[Exercise] Each record below is to be reproduced without any change.

[Data to process]
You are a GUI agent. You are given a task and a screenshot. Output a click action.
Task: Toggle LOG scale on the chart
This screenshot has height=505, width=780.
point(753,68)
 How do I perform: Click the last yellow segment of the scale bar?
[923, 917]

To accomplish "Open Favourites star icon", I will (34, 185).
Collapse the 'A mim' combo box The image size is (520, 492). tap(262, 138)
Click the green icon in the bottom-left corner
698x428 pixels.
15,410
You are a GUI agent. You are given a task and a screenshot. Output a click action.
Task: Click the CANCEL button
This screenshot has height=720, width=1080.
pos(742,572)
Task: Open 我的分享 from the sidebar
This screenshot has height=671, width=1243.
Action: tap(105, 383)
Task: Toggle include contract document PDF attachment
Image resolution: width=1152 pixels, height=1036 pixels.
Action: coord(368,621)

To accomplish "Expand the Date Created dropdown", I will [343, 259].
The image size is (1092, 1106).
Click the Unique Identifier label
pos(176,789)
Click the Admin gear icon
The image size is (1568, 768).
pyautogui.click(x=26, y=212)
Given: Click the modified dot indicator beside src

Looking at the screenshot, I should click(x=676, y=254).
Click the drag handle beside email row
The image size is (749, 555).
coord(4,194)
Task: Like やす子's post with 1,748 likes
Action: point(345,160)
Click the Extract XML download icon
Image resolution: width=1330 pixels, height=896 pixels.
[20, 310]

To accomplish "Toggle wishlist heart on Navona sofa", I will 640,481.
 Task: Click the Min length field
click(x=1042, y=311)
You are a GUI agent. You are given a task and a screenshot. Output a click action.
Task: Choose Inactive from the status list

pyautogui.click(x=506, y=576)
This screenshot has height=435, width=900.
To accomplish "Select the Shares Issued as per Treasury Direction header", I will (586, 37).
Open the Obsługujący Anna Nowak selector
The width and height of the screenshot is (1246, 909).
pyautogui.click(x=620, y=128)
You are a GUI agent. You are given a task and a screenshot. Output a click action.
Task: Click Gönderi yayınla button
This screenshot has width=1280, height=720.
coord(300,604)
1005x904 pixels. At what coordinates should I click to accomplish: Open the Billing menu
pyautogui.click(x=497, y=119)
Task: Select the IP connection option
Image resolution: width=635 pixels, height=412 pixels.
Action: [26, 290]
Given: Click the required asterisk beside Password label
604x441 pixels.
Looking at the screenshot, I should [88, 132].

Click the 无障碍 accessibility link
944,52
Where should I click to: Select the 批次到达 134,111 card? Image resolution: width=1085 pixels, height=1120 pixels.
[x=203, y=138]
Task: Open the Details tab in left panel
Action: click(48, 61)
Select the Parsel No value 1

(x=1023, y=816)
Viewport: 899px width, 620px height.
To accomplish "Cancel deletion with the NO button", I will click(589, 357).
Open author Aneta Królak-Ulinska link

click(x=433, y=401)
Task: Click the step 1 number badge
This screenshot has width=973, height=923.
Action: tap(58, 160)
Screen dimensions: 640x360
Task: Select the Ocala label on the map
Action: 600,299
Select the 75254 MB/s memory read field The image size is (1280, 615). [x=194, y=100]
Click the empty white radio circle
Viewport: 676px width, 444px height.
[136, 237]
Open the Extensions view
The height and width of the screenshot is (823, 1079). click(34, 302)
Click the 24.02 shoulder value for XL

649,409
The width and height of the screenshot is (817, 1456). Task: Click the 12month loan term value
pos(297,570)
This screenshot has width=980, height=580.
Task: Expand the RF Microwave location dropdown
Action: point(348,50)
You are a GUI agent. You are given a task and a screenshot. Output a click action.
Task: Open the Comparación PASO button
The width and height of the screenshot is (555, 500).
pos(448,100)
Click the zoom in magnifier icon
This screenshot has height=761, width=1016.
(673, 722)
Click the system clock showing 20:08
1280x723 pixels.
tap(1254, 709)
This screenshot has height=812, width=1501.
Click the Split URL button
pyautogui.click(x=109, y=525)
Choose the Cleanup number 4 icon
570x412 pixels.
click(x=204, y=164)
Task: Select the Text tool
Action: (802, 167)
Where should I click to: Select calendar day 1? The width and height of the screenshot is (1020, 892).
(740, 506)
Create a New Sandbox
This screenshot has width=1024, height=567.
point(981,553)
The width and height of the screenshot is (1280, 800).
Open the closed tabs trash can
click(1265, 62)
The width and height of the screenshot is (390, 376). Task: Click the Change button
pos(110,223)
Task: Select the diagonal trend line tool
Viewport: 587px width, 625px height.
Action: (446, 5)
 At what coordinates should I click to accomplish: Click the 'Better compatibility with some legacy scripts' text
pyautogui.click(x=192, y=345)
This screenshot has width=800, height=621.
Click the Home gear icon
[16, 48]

[Answer for the task]
You are a GUI agent. You are given a task and a screenshot. Output a click action.
Task: Toggle LOG scale on the chart
This screenshot has height=505, width=780.
point(753,68)
 How do I perform: Click the last yellow segment of the scale bar?
[923, 917]

To accomplish "Open Favourites star icon", I will (34, 185).
Collapse the 'A mim' combo box The image size is (520, 492). tap(262, 138)
Click the green icon in the bottom-left corner
698x428 pixels.
15,410
You are a GUI agent. You are given a task and a screenshot. Output a click action.
Task: Click the CANCEL button
This screenshot has height=720, width=1080.
pos(742,572)
Task: Open 我的分享 from the sidebar
This screenshot has height=671, width=1243.
Action: tap(105, 383)
Task: Toggle include contract document PDF attachment
Image resolution: width=1152 pixels, height=1036 pixels.
Action: coord(368,621)

To accomplish "Expand the Date Created dropdown", I will [343, 259].
The image size is (1092, 1106).
Click the Unique Identifier label
pos(176,789)
Click the Admin gear icon
The image size is (1568, 768).
pyautogui.click(x=26, y=212)
Given: Click the modified dot indicator beside src

Looking at the screenshot, I should click(x=676, y=254).
Click the drag handle beside email row
The image size is (749, 555).
coord(4,194)
Task: Like やす子's post with 1,748 likes
Action: point(345,160)
Click the Extract XML download icon
Image resolution: width=1330 pixels, height=896 pixels.
[20, 310]

To accomplish "Toggle wishlist heart on Navona sofa", I will 640,481.
 Task: Click the Min length field
click(x=1042, y=311)
You are a GUI agent. You are given a task and a screenshot. Output a click action.
Task: Choose Inactive from the status list

pyautogui.click(x=506, y=576)
This screenshot has height=435, width=900.
To accomplish "Select the Shares Issued as per Treasury Direction header", I will (586, 37).
Open the Obsługujący Anna Nowak selector
The width and height of the screenshot is (1246, 909).
pyautogui.click(x=620, y=128)
You are a GUI agent. You are given a task and a screenshot. Output a click action.
Task: Click Gönderi yayınla button
This screenshot has width=1280, height=720.
coord(300,604)
1005x904 pixels. At what coordinates should I click to accomplish: Open the Billing menu
pyautogui.click(x=497, y=119)
Task: Select the IP connection option
Image resolution: width=635 pixels, height=412 pixels.
Action: [26, 290]
Given: Click the required asterisk beside Password label
604x441 pixels.
Looking at the screenshot, I should [88, 132].

Click the 无障碍 accessibility link
944,52
Where should I click to: Select the 批次到达 134,111 card? Image resolution: width=1085 pixels, height=1120 pixels.
[x=203, y=138]
Task: Open the Details tab in left panel
Action: click(48, 61)
Select the Parsel No value 1

(x=1023, y=816)
Viewport: 899px width, 620px height.
To accomplish "Cancel deletion with the NO button", I will click(589, 357).
Open author Aneta Królak-Ulinska link

click(x=433, y=401)
Task: Click the step 1 number badge
This screenshot has width=973, height=923.
Action: tap(58, 160)
Screen dimensions: 640x360
Task: Select the Ocala label on the map
Action: 600,299
Select the 75254 MB/s memory read field The image size is (1280, 615). [x=194, y=100]
Click the empty white radio circle
Viewport: 676px width, 444px height.
[136, 237]
Open the Extensions view
The height and width of the screenshot is (823, 1079). click(34, 302)
Click the 24.02 shoulder value for XL

649,409
The width and height of the screenshot is (817, 1456). Task: Click the 12month loan term value
pos(297,570)
This screenshot has width=980, height=580.
Task: Expand the RF Microwave location dropdown
Action: point(348,50)
You are a GUI agent. You are given a task and a screenshot. Output a click action.
Task: Open the Comparación PASO button
The width and height of the screenshot is (555, 500).
pos(448,100)
Click the zoom in magnifier icon
This screenshot has height=761, width=1016.
(673, 722)
Click the system clock showing 20:08
1280x723 pixels.
tap(1254, 709)
This screenshot has height=812, width=1501.
Click the Split URL button
pyautogui.click(x=109, y=525)
Choose the Cleanup number 4 icon
570x412 pixels.
click(x=204, y=164)
Task: Select the Text tool
Action: (802, 167)
Where should I click to: Select calendar day 1? The width and height of the screenshot is (1020, 892).
(740, 506)
Create a New Sandbox
This screenshot has width=1024, height=567.
point(981,553)
The width and height of the screenshot is (1280, 800).
Open the closed tabs trash can
click(1265, 62)
The width and height of the screenshot is (390, 376). Task: Click the Change button
pos(110,223)
Task: Select the diagonal trend line tool
Viewport: 587px width, 625px height.
Action: (446, 5)
 At what coordinates should I click to accomplish: Click the 'Better compatibility with some legacy scripts' text
pyautogui.click(x=192, y=345)
This screenshot has width=800, height=621.
Click the Home gear icon
[16, 48]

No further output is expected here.